Hey Ms. Country Gal with those ...uh... cute pigs,
You're getting yourself all worked up over nothing. Take it slow and easy. Just remind yourself that he is a little anxious too. If you have too round of a face and he likes only square shaped faces, honey, he has got a problem that you don't want to deal with. You can always tell him, "Adios" but in a nice way.
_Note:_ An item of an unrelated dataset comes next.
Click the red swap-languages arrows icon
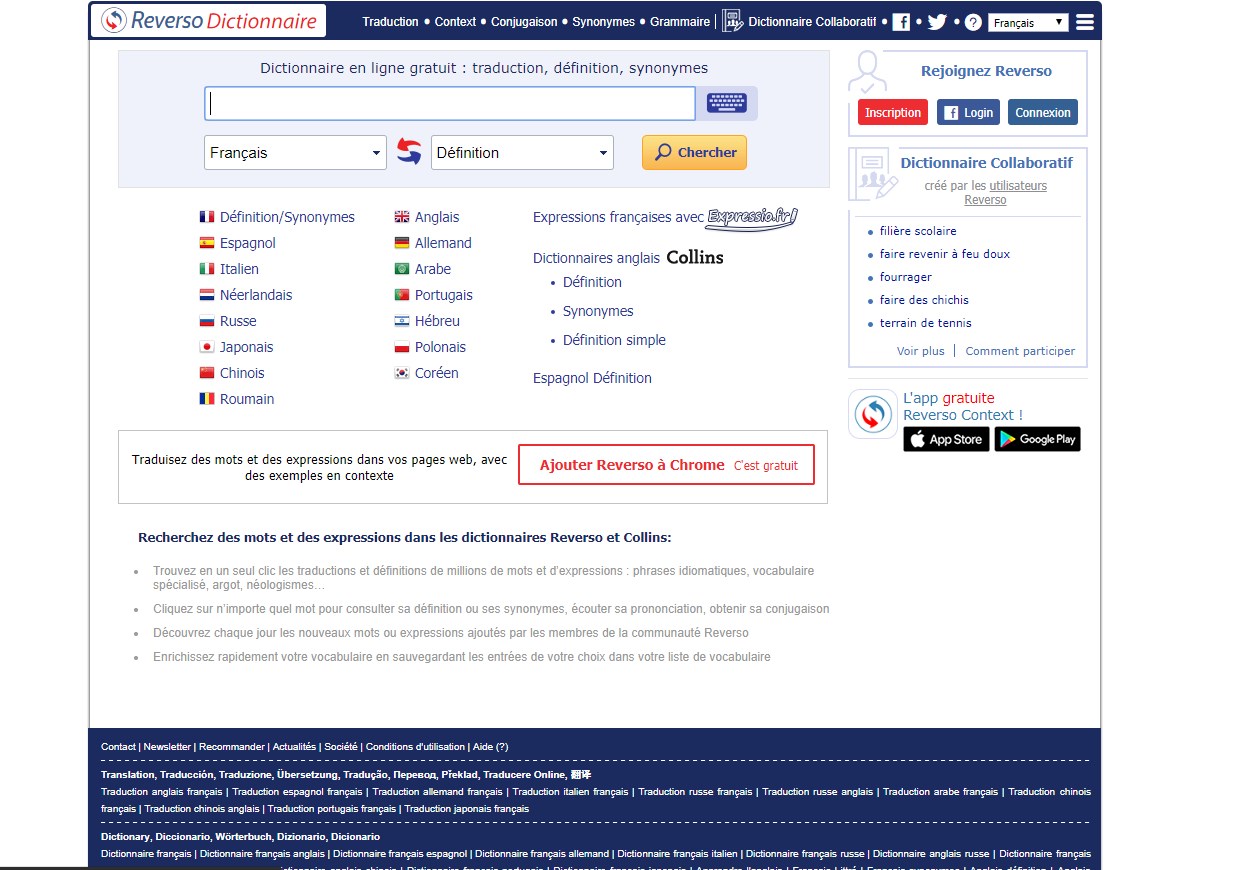The width and height of the screenshot is (1233, 870). (409, 151)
If you don't meet him, you'll drive yourself nuts with wonder!
__________________
You have to go through the darkness to truly know the light. Lama Surya Das
Resentment is like taking poison & waiting for the other person to die. Malachy McCourt
I have to agree with pinkchip. Just because this guy sounds good doesn't mean you're going to walk down the aisle together. Heck, it doesn't even mean that you're first meeting is going to be a "date." Starting out as just friends or even an activity partner first could be better. It takes that pressure off of "does he like me, does he want to kiss me, does he want to hold my hand?" We never worry -this- much about friends if they like what we're wearing or the way our hair is, or if they think we look good without make up....so treat it as that.
Why is it, when people are dating, that we always try to project this image of something we're not? He'll probably do it too. Try to look good, try to talk about all his positive qualities, etc....try going at this in an unconventional way. Putting yourselves out there in some activity that you both are not good at that way both of you are vulnerable? Or at least evening the playing field.
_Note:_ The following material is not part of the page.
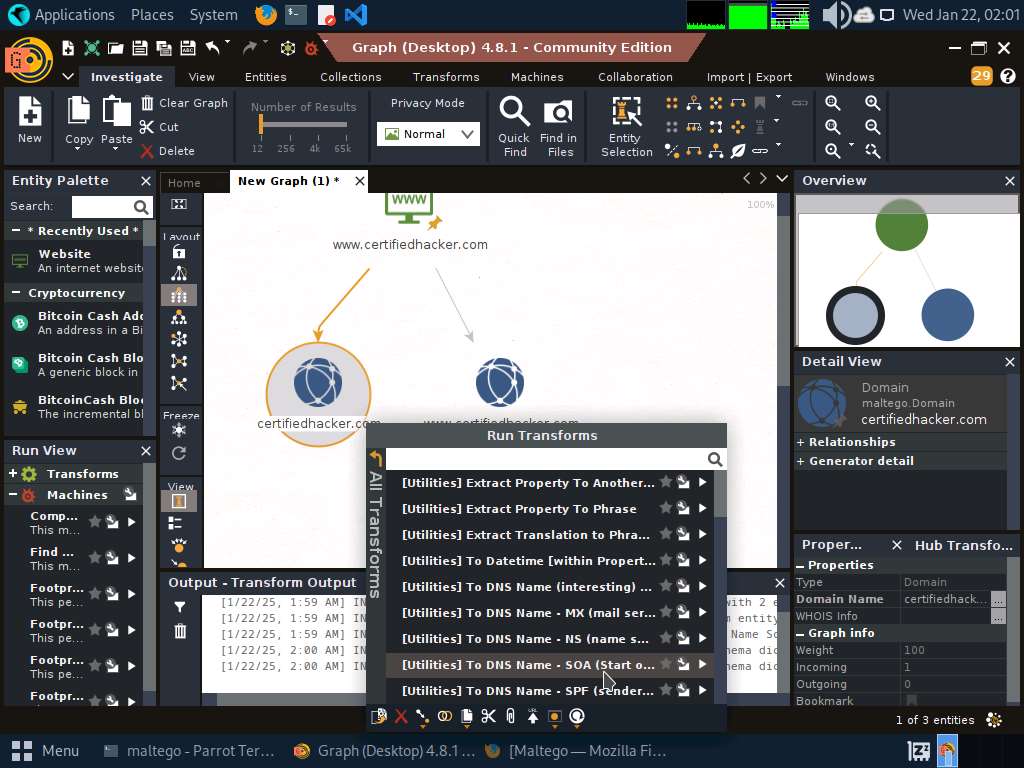Open the Privacy Mode Normal dropdown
Eventually his baggage and yours will have to be put on the table. Not saying that you need to just dump on him the first time you meet him, but if it will be a deal breaker in the future it may be worth admitting to now...not just for your past, but him as well. What types of baggage might he have that would make you say "No way?" It's possible.
Oh things have changed so much! My dogs are so much happier, me too. There are endless cool birds and mammals I am feeding right on my deck!
An old friend is back too, which is so nice. We have been friends since hi school. Called him my brother. He got wierd with me, can a guy and gal ever be just friends?Anyway he brought a nice handful of flowers and came over
We talked for hours on the deck. Was great. I am feeling better now about this guy thing. Lotsa wise words here. (c:
Gail Michele yes that hit home. I will give it a nice chance. Take it as it comes. I love to listen and hear others thoughts anyway!
Did you know I moved to a one room cabin up in the mountains? Its right on a beautiful river! The deck is right over it.
My last two pigs are in the little city down the mountain so I am blessed I can and do go see them!
I have 6 dogs, a cat, a kitten and two guinea pigs.
Country lady is now a mountain lady!! HUGS
__________________
Putting HP first, always <(*@*)>
"It's not so much being loved for ourselves, but more for being loved in spite of ourselves."
Kristi, thank you, you two are right. You reminded me to to be aware of red flags and acccept them for what they are and not gloss over!
Oh brother just realized I love your cat cuz it looks like WinaPurr my big 13 year old girl.She still thinks she is a kitten, plays with the Tink Stinker, even crawls into sacks. Keeps tink clean too. So cute.
Again thank you! Tomorrow morn I am getting the subscription to the site and contacting him.
It will be fun! hugs, deb
__________________
Putting HP first, always <(*@*)>
"It's not so much being loved for ourselves, but more for being loved in spite of ourselves."
It sounds like you are picking out the wedding china. You are simply precious. I have seen your pictures you have posted. I'll say now as I have then, you are simply lovely. You have a heart of gold and are kind and compassionate. It is not a surprise someone is interested in you.